US 12,277,704 B2
Methods and systems for predicting complications post-endovascular aneurysm repair
Yanyu Long, Saginaw, MI (US); and John Blebea, Saginaw, MI (US)
Filed by Yanyu Long, Saginaw, MI (US); and John Blebea, Saginaw, MI (US)
Filed on Jun. 16, 2022, as Appl. No. 17/841,666.
Prior Publication US 2024/0331135 A1, Oct. 3, 2024
Int. Cl. G06T 7/00 (2017.01); A61B 6/03 (2006.01); A61B 6/50 (2024.01); G06T 3/40 (2006.01); G16H 30/40 (2018.01); G16H 50/20 (2018.01)

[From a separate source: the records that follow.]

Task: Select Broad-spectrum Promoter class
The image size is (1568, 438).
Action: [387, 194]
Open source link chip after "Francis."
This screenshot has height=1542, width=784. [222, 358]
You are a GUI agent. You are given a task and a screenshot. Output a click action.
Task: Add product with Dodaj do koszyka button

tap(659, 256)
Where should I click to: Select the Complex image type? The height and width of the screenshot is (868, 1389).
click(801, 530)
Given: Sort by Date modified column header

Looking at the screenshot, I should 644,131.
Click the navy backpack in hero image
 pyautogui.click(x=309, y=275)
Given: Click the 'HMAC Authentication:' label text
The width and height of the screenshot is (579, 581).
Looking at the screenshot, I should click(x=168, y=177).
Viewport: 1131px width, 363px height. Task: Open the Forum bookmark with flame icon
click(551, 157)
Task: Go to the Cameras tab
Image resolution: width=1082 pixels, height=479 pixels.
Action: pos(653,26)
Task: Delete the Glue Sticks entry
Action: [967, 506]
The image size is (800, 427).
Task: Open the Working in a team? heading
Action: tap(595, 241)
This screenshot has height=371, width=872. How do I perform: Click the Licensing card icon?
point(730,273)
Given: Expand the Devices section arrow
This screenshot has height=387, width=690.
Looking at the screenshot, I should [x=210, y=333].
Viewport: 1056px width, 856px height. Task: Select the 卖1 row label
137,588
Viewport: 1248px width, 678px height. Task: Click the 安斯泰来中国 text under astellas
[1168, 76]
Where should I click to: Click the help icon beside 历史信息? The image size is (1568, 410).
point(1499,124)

CPC G06T 7/0012 (2013.01) [A61B 6/032 (2013.01); A61B 6/504 (2013.01); G06T 3/40 (2013.01); G16H 30/40 (2018.01); G16H 50/20 (2018.01); G06T 2200/04 (2013.01); G06T 2207/10081 (2013.01); G06T 2207/20081 (2013.01); G06T 2207/20084 (2013.01); G06T 2207/30101 (2013.01)] 20 Claims
OG exemplary drawing
 
1. A computer-implemented method for predicting post-operative complications after endovascular aneurysm repair, the method comprising:
calculating a post-operative complication probability of a patient after endovascular aneurysm repair, wherein calculating the post-operative complication probability comprises:
generating a plurality of 3-dimensional computed tomography angiography (3D CTA) reconstruction images of the patient; and
providing the plurality of 3D CTA reconstruction images of the patient to a prediction neural network configured to predict post-operative complications after endovascular aneurysm repair, wherein the prediction neural network is trained on a set of training data comprising a plurality of training examples, and wherein training the prediction neural network comprises:
generating one or more datasets including a plurality of post-operative 3D CTA reconstruction images of patients after endovascular aneurysm repair;
selecting a first set of images showing positive post-operative complications and a second set of images showing negative post-operative complications in accordance with a determined positive:negative ratio;
generating a set of downsampled images by downsampling the second set of images using a downsampling ratio of n;
generating augmented images by augmenting the first set of images and the set of downsampled images;
determining a training put from the augmented images; and
providing the training input to the prediction neural network.